Quarterly Outlook
Macro Outlook: The US rate cut cycle has begun
Peter Garnry
Chief Investment Strategist
Chief Macro Strategist
Summary: The watershed moment of a major central bank, the Bank of England, forced to backtrack on tightening policy, even if only in “emergency” fashion, shoved global rates sharply lower yesterday. A chunky portion of that move was unwound today, but lower US treasury yields have taken the USD quite a bit lower after the dire drumbeat of rising yields in prior days. While in the longer term, the Bank of England’s move may presage a pivot from other central banks, but for now, it is far too early to call a Fed pivot.

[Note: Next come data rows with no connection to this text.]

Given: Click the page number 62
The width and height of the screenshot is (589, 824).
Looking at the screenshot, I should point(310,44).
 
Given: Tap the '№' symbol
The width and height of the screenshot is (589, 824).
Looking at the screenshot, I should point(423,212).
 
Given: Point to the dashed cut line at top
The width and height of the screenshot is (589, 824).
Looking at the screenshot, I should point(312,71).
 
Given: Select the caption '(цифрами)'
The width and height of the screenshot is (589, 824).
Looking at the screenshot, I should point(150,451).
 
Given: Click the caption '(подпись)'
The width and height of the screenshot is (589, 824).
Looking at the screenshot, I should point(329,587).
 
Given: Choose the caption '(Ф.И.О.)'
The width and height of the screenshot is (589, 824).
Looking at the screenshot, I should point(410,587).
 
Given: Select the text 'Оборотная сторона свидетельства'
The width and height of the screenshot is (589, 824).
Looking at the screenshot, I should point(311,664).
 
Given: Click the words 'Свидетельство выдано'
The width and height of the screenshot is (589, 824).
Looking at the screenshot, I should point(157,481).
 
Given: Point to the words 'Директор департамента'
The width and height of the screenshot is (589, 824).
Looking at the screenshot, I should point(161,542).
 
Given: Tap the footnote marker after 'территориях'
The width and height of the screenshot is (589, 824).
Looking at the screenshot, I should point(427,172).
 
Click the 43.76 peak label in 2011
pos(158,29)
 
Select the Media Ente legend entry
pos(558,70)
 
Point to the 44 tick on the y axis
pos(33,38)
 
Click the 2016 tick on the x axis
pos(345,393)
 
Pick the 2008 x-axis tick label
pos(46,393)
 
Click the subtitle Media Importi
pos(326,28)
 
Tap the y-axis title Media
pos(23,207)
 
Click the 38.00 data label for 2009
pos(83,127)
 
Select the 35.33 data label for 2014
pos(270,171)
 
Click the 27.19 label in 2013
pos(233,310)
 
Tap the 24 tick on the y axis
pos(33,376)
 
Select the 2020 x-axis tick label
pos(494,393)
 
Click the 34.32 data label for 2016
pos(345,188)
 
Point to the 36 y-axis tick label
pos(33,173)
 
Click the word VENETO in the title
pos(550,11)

FX Trading focus: The Bank of England is not the Fed
The Bank of England emergency QE news broke yesterday just before pixel time for my FX Update. I noted in the heat of the moment that it was stunning to see the fleeting rally in sterling before the currency then sold off, trading in GBPUSD terms below 1.0600 as, all things being equal, in a world of tightening central banks, an easing central bank is negative for its currency. Alas, later in the session sterling rallied sharply to new intraday highs, with GBPUSD trading above 1.0900 and isn’t particularly weak today. As discussed in the EURUSD chart below, that is likely down to US treasuries finding some sympathetic support and US treasury yields also correcting sharply yesterday – so, take down US treasury yields and the USD will have a hard time now following.

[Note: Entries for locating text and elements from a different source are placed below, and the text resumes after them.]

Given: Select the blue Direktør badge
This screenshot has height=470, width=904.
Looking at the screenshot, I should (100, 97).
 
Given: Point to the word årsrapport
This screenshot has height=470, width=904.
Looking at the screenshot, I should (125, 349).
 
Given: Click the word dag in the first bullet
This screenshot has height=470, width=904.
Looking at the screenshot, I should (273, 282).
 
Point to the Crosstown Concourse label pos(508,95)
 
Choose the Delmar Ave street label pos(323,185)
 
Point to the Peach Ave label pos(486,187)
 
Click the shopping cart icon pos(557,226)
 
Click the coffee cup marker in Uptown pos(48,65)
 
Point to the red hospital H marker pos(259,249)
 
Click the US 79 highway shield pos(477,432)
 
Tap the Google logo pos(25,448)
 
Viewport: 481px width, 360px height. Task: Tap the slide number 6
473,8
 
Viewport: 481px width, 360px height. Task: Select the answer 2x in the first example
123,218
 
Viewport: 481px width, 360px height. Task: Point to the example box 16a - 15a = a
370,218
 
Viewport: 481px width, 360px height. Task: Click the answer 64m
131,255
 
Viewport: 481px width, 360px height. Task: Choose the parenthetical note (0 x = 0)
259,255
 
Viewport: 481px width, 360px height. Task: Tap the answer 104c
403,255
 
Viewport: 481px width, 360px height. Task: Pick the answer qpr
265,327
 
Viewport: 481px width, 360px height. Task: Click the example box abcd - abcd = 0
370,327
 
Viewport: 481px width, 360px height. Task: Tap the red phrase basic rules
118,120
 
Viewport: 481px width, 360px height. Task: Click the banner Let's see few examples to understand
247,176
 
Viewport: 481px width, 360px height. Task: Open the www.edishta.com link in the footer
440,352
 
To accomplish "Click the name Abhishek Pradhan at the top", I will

In the short term, if yields recover after this bout of volatility, and remain elevated elsewhere and we continue to see no sense that other central banks are turning away from their current tightening regime, and if the Truss government and its current tax cut policy stays in place (PM Truss has already been out defending the policy this morning) with no prospect of elections, sterling is likely to continue to face considerable headwinds. So, yes: the Bank of England may prove the canary in the coalmine in its policy pivot, even if a temporary one, and other central banks will inevitably eventually follow suit once yields apply sufficiently vicious pressure on their respective financial systems and/or economies (likely in that order), but what is the timeline? That is the overarching question. The Fed, for example, likely won’t ever really be able to get up to speed with its QT programme and has yet to show signs of doing so, but are we really already at the tipping point here and now because the BoE had to prevent market dysfunction linked to a sudden and wildly irresponsible policy overreach, together specifically with a panic pension fund hedging that risked a systemic meltdown? Possibly if the timeframe is the next few days or a couple of weeks, but our assumption is that we are some ways from a Fed pivot, even if markets could price it before the fact.
Chart: EURUSD
The BoE emergency QE reversed UK yields so sharply that global yields followed suit, as the US 10-year corrected over 30 basis points at one point yesterday as risk sentiment brightened. As the spike in US treasury yields was a key coincident indicator with the stronger US dollar, the back-off in yields helped ease the pressure on the USD. Since yesterday, risk sentiment has slipped a bit, and yields have rebounded a solid chunk of the move lower, but EURUSD has held onto yesterday’s gains quite well today, with some hawkish rhetoric from a variety of ECB members today (Kazaks specifically brought up the currency) adding a bit of extra support for the euro specifically. But a real reversal would need to see the pair solidly back above the 0.9900-0.9950 zone that defined the bottom of the range from July through earlier this month. Interesting to note that ECB hike expectations are slightly higher for the November ECB meeting (71 bps) than for the FOMC meeting (68 bps). At the same time, natural gas prices are on the rise again in Europe and geopolitical unease has ratcheted higher with this week’s bombings of the Nord Stream 1 and 2 pipelines. Just before pixel time, Germany has agreed to cap gas prices, which will need at least €150 Billion in funding, apparently with the pandemic funding going to this purpose. So much for long term investments…. This is not euro positive.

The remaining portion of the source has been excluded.